Ausgangstext
= = =
Ukraine

Präsident Poroschenko legt Friedensplan mit 14 Punkten vor

Dem Bericht eines TV-Senders zufolge sieht ein Friedensplan des Präsidenten unter anderem die Entwaffnung von Milizen und „Dezentralisierung der Macht“ vor. In der Nacht gab es erneut Tote.

Foto: SERGEI SUPINSKY / AFP

Der ukrainische Präsident Petro Poroschenko hat einem Medienbericht zufolge am Freitag einen Friedensplan mit 14 Punkten für den Osten des Landes vorgelegt. Dieser sehe unter anderem die „Entwaffnung“ von Milizen sowie eine „Dezentralisierung der Macht“ im Land vor, berichtete der private Fernsehsender Inter TV in seinem Internetauftritt. Zudem sollen demnach prorussische Separatisten, die keine „schweren Verbrechen“ begangen haben, straffrei ausgehen. Auch werde in dem Plan ein „Korridor für russische und ukrainische Söldner“ zum Verlassen der Krisenregion angekündigt.
= = =
Erfasste Datensätze
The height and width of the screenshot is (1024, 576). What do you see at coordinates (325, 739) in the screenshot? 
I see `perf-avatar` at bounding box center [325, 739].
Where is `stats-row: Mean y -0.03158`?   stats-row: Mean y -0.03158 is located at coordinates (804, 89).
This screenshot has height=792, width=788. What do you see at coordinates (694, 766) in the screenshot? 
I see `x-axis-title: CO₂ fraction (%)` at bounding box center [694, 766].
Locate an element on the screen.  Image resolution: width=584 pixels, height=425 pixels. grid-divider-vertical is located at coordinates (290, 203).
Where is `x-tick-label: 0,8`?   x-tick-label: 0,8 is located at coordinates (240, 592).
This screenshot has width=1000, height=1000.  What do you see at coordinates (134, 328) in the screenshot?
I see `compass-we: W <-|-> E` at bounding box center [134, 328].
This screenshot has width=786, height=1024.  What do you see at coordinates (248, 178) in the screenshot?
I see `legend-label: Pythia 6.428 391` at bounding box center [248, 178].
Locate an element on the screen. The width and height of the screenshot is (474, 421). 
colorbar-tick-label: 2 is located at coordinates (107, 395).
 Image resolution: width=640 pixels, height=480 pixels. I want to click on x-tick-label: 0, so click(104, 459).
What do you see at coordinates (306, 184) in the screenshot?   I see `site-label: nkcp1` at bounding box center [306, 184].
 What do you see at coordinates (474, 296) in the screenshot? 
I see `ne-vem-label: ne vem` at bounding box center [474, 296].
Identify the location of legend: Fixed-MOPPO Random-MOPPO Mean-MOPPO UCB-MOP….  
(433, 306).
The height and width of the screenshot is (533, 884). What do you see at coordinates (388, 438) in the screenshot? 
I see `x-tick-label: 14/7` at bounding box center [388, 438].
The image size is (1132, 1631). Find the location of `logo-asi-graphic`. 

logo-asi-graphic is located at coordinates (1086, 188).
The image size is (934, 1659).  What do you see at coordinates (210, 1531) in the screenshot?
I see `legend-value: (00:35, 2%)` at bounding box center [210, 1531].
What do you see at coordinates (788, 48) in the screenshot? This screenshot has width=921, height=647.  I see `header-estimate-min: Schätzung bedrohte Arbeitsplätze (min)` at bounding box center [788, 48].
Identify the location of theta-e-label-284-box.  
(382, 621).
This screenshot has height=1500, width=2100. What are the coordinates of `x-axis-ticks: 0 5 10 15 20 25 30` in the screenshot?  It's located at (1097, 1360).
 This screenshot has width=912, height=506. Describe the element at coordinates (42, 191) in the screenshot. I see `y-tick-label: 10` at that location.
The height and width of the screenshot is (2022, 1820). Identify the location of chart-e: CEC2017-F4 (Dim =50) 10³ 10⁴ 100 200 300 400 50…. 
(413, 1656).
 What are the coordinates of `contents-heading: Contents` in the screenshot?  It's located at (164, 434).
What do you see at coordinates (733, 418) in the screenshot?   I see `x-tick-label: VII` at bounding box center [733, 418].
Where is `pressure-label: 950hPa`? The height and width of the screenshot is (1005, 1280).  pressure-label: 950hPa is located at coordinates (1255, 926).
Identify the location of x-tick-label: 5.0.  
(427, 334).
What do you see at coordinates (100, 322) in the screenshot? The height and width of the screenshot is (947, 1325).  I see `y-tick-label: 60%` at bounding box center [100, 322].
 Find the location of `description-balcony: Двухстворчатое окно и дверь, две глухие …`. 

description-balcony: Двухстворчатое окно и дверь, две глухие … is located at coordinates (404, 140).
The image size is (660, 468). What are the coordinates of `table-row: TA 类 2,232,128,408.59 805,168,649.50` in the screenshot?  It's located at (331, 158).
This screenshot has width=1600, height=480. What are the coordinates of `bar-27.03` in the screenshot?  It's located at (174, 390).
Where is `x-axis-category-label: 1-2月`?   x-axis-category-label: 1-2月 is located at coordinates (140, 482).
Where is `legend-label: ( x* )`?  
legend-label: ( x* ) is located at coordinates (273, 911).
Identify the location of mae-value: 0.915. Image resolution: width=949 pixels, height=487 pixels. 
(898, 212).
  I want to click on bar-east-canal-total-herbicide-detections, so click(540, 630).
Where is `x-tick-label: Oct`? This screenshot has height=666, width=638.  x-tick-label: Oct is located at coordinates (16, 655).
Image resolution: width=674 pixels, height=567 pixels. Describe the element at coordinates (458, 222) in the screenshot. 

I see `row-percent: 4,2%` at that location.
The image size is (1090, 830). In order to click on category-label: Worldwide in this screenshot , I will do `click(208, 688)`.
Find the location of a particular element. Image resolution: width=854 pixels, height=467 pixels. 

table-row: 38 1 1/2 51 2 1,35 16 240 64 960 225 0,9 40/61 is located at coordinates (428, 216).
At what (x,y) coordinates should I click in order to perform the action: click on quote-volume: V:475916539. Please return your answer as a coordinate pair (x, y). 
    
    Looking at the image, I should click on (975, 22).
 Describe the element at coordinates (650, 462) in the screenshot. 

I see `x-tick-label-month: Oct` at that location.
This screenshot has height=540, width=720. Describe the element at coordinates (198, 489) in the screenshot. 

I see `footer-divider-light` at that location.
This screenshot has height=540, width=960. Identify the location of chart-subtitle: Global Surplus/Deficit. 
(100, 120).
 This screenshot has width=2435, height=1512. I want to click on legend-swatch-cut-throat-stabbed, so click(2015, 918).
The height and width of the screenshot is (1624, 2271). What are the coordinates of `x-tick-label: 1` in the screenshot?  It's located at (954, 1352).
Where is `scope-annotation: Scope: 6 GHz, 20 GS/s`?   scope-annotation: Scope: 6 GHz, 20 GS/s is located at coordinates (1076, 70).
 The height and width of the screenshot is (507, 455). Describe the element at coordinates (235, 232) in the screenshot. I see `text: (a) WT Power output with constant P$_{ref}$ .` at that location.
= = =
Aufgaben und Übungen
**a.** Schreiben Sie aus dem Text über Poroschenkos Friedensplan den Abschnitt ab, der mit den Worten „Präsident Poroschenko legt“ beginnt und mit „es erneut Tote.“ endet.
**b.** Nennen Sie alle Ausdrücke, die im Text über Poroschenkos Friedensplan in Anführungszeichen stehen, und führen Sie jeden nur einmal auf.
**c.** Führen Sie den Text über Poroschenkos Friedensplan im Anschluss an seinen letzten Satz weiter.

Lösungen nach Nummer
**a.**
Präsident Poroschenko legt Friedensplan mit 14 Punkten vor

Dem Bericht eines TV-Senders zufolge sieht ein Friedensplan des Präsidenten unter anderem die Entwaffnung von Milizen und „Dezentralisierung der Macht“ vor. In der Nacht gab es erneut Tote.

**b.**
„Dezentralisierung der Macht“
„Entwaffnung“
„schweren Verbrechen“
„Korridor für russische und ukrainische Söldner“

**c.**
Zuvor hatte Poroschenko erneut telefonisch mit seinem russischen Kollegen Wladimir Putin über seinen Friedensplan beraten. Demnach erläuterte er seine „Schlüsselpositionen und den Zeitplan“, während Putin seinerseits „eine Reihe von Hinweisen“ gab und unter anderem „das sofortige Ende des Militäreinsatzes“ gegen prorussische Separatisten im Osten der Ukraine forderte. Poroschenko ließ mitteilen, er zähle auf die Unterstützung Moskaus.

Die ukrainische Armee kämpft im Osten des Landes seit Wochen gegen prorussische Separatisten, die eine Abspaltung von der Ukraine fordern. Bislang wurden in dem Konflikt mindestens 360 Menschen getötet.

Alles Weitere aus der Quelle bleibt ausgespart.